Collected data entries:
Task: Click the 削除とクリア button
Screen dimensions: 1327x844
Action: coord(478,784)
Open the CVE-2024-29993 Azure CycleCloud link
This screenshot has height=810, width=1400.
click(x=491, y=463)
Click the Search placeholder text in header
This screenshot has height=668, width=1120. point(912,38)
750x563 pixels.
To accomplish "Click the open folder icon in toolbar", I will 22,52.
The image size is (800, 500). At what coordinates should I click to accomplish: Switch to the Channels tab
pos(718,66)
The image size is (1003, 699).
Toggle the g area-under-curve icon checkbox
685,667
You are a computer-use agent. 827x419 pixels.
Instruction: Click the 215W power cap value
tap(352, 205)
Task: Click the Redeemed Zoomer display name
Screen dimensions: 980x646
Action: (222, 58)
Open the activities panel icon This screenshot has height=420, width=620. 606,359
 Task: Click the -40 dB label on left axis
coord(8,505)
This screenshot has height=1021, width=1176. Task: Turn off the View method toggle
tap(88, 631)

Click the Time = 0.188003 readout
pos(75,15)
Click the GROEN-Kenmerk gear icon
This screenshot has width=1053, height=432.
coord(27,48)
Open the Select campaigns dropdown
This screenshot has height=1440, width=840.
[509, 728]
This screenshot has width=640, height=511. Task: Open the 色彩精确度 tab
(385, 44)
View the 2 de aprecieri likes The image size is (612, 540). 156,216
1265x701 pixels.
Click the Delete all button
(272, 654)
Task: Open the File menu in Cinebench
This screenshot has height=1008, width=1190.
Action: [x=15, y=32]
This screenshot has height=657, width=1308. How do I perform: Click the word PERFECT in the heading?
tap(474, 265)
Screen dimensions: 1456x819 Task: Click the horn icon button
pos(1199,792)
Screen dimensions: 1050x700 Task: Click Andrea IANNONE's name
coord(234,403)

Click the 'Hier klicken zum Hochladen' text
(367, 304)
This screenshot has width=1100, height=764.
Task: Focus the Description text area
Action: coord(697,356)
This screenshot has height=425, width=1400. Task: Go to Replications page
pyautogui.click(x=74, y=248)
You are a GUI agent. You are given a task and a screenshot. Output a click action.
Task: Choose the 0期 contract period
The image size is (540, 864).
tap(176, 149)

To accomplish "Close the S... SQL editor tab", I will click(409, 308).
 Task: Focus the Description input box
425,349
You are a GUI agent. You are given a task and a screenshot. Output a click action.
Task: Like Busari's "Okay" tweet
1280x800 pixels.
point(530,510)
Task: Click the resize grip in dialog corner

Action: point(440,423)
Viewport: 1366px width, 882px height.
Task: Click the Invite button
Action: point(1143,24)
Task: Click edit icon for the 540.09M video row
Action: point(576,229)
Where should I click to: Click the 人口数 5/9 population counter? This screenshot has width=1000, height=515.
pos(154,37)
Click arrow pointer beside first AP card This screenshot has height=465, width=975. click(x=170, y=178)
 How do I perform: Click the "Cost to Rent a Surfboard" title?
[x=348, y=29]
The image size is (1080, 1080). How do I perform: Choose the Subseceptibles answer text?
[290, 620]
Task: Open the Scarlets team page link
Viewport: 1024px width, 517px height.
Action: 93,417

**WHAT IS NEEDED:** Filter by the word "will": copy every line of the data that holds it.

**TASK RESPONSE:**
To accomplish "Click the open folder icon in toolbar", I will 22,52.
To accomplish "Close the S... SQL editor tab", I will click(409, 308).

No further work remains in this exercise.